Tim Sweeney argues 1 byte of memory bandwidth per flop.
Intel stated the goal of Larrabee was 2 bytes of read/write bandwidth per flop.
The point is besides cache, the system memory bandwidth can be achieved to have teraflop chips.
16flops per clock x 16cores x 4000 clock = a terraflop chip
The 360 had 3 of the cores clocked at 3.2ghz...on a modern process a 800mhz increase to 4ghz seems reachable.
2 of these chips would achieve less than the 2.5 terraflop goal Tim Sweeney stated, but they would be fully programmable.
As far costs to make such a chip, Microsoft could just offer IBM royalties and not bother with ATI. Although all the rumors constantly mention ATI so I'm not sure. Heck I'm not sure of the 16 core thing anyway, but thats the fun of speculation.
This is back from 2009.
graphics.cs.williams.edu/archive/SweeneyHPG2009/TimHPG2009.pdf
Hey Brimstone I dared copying your post here so we can further discuss.
I though a bit more a bout it the whole idea behind larrabee or a powerpc larrabee is too run standard X86 Powerpc code ruight. It might not be the best idea but anyway.
I was thinking about how too achieve better density than in larrabee. I considered to pack more resources (SIMD units texture units) in a core a more complex one not by any mean light and build the core around it. I though a bit and you would need to support more than 4 hardware thread, to have more resources, etc.
Then I looked at the GPU world. for the sake of density the L1 cache for four CU is implemented as a block. 4 CU is 4x4 16 wide SIMD, altogether support 40 active threads (out of a pool of 4x256?).
Then you have the number of pending memory request, etc.
I came to the conclusion that you may want to get ths SIMDs tex units, out of your cpu core and then having him to keep track of things, etc. Then you specialize them, etc.
That's pretty much like reinventing the wheel and creating a GPU
At any point in the design the scalar ISA of the design has been that much of a concern.
Even in larrabee the usefulness of the core being compliant to the X86 ISA is questionable to what the chip is intended to achieve.
I got a crazy idea, simple cores tied a SIMD or multiple SIMDs tied a complex cores, what if that is the wrong way to build something based on existing CPU ISA that would be intended to do among other things graphics?
Actually what I though what if Intel for that matter may have taken another road?
The idea I had is that the only I can see for the ISA to have any relevance is do what AMD did for a while with its VLIW designs, having MIMD designs to act in a vectorized fashion.
For Intel that CISC simple X86 cores, for IBM that would be simple RISC POWERPC cores.
Basically is doing some sort of GPU out of CPUs not sticking stuffs to CPU cores.
So Intel used for larrabee p55 cores for IBM it could have been power 1 or 2. In both case a new design would have been really likely.
Still those cores are super tiny, you remove the front end.
Then you create a new front end that forward the same intructions to those different "cores" (not proper but anyway) and different data. pretty much what AMD gpus do.
The challenge for IBM or Intel would be to make the front end more complex than the one in even nowadays CPU so each cluster act more as an autonomous CPU core than to an "assisted" lets say AMD SIMD.
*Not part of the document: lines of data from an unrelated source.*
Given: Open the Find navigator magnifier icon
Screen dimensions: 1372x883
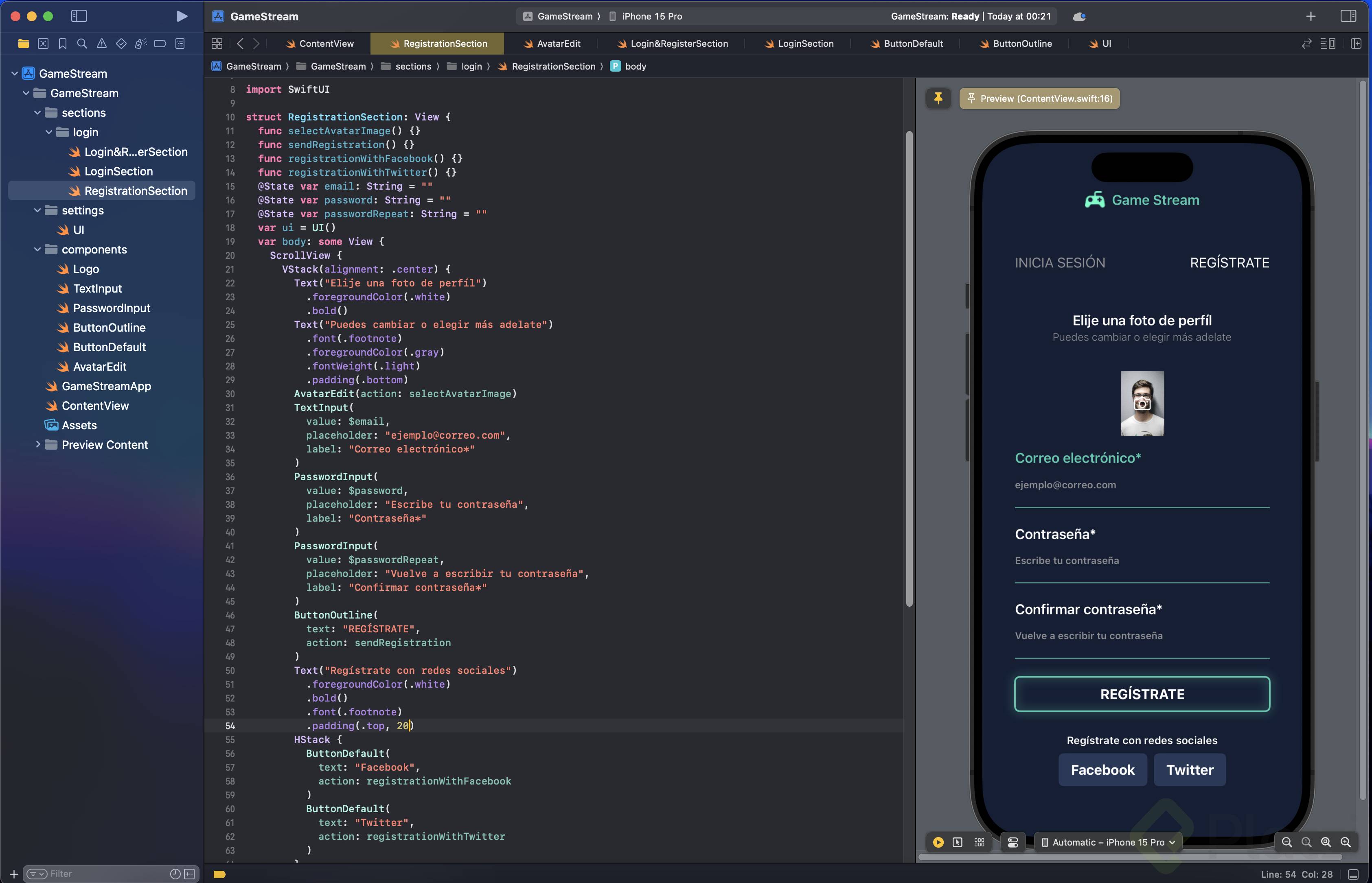Looking at the screenshot, I should (x=82, y=44).
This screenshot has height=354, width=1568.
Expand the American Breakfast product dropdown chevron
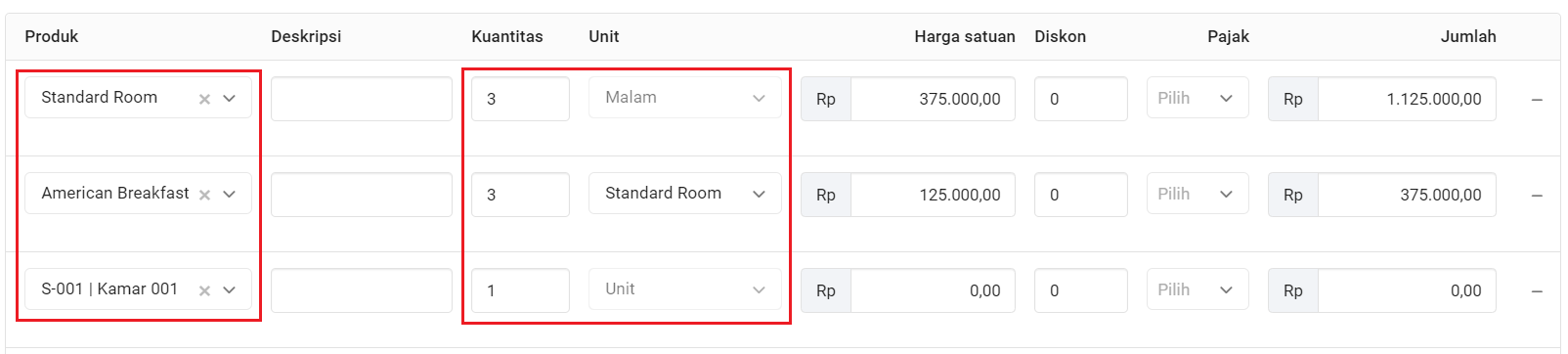point(230,194)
In a worse case scenario (complex data dependency ? or I don't know what
) the thing would act as a single CPU cores. Depending on the number of "cores" in the array it would be a way more severe drop than the worse case scenario in AMD (ie using 1 alu out of five).
Put on purely data parrallel problem it would act as X X86 or PPC cores.
It's a bit ridiculous but that the only way I can see the ISA being relevant in that kind of design and having a chance to compete with GPUs (larrabee may end competing but does that make x86 relevant to the picture?)
It's kind of the only way I can see traditional CPU cores and GPU/throughput one sharing the same ISA. You may want the ISA to support a new integrated DSP the tex units.
So Imagine you would have a SIMD (AMD parlance) of MIMD X86 or PowerPc cores, including texture units powered up by a really complex CPU front end.
Anyway people don't write in assembly anymore and it looks like there should be languages that further hide the difference between the GPU and CPU from the programmer.
Either way what people might want it's not something like larrabee but more complex GPU and nobody cares for the GPU ISA even if one were to use X86 or ppc for it.
But Ithere might a good reason for that to not happen but I though it would be funny to bring the idea as it is somehow what AMD were doing till now MIMD units acting in a vectorized fashion.
EDIT
It's a bit of try to demonstrated 'by absurd' that the idea being larrabee may not be relevant.